カミサンも途中から温泉のほうにいってゆっくりしてたみたいだし、イデアの事があってきたけど、それを抜きにしても、息抜きには丁度良かったのかな?丁度良いタイミングで来れたのかな?
で、遊びまくったあとにバイキング形式のお店でご飯を食べていた時にね、改めてイデアにお礼を言われたのよ。
いろいろ考えすぎてしまっていて、どんどん悪いほう悪いほうに考えが行っちゃってたから、もう自分でもどうしたら良いかわからなくなってたから、こうやって楽しいことがいっぱいできて本当に良かった。って言われて、思わず涙腺が緩んじゃったのよ。
で、ひとつ嬉しい事もあってね。
イデアがひとつだけ、良い思い出を思い出してくれたんだよ。
勇気に手を引っ張られてあちらこちらに連れまわされた時にね、ふと、小さいときの事を思い出したんだって。
小さい洞穴で足をくじいて泣いてた時、自分の服をちぎって足に巻いてくれて、私を背負って洞窟から出してくれた、ちょっと年上のお兄ちゃんって呼んでた男の子の事。

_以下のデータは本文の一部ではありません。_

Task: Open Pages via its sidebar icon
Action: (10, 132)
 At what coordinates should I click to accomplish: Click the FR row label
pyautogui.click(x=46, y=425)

色黒な肌に私と同じ銀色の髪の毛。背負ってもらった時に見えたけど、頭には小さい突起のようなものがあったような気もする。今思えば、おにいちゃんは魔族だったのかもしれない。先日見せてもらった魔族の王子様がその男の子になんとなく雰囲気が似ているような気もするけどどうなのかな?とも言ってたね。
だけど、そんな話をしながらしょんぼりするイデア。
そのお兄ちゃんとはよく作業場で会い、お腹が空いていた自分に隠し持ってたパンのかけらをくれたり、洞窟で見つけたって言ってた小さな綺麗な石をくれたり、何かにつけて面倒を見てくれて、私が辛いとき良くいろいろ助けてくれた。大事な人だと思ってたのになんで今まで忘れてしまっていたんだろう・・・なんてしょげてるの。
そりゃ・・・自分に余裕がなかったからだよ。
今まで悪い事ばかり思っていたのは、本当に自分が切羽詰まってたからだと思うからね。
今、少しでも余裕があるのは、イデアが楽しいと思えることを少しだけ経験して、少しだけ余裕が出来たからだと思うよ!もし、今のイデアをそのお兄ちゃんが見たらきっと喜ぶと思うから、もっといろんな楽しい事して自分に自信を持てるようになれば、そのお兄ちゃんもきっと喜んでくれると思うよ。だから、今は自分が楽しいことを一杯やって、ひとつでも自分に自信を持てるようにしなっきゃね!とカミサン。
じゃーとりあえず、デザートでもとってきますかーと言って、ルンルン気分で食い気100%になってるカミサンを見て、改めて惚れ直した俺がいましたよ。
そんなお兄ちゃんとは、ある日突然会えなくなってしまったという事だから、もしかしたらどこかで会えるかもしれないねと言いながら、食事をし、遊び疲れもあったのか?家族そろって早々に寝てしまいました。
◇ ◇ ◇ ◇ ◇
「お母さん、起きてる?」
そう声をかけてきたイデアちゃんの声に、ふと目が覚めました。
涎をたらしながら爆睡していた私でしたが、子供の声に反応出来てほっとしていたら、ここでは聞かれたくない話をしたいらく、女同士ゆっくり出来るかも?と、一緒にお風呂に入りに行くことにしました。
浴衣から裸になり、お風呂に行く度に思い出すのですが、最初に会ったときはボロボロの衣服にガリガリに痩せた体で、この子はほっといたら死んでしまうと心配したものですが、今は三食のごはんをしっかり食べて適度に運動もしているので、見ていて羨ましい体つきになっててほっとしてます。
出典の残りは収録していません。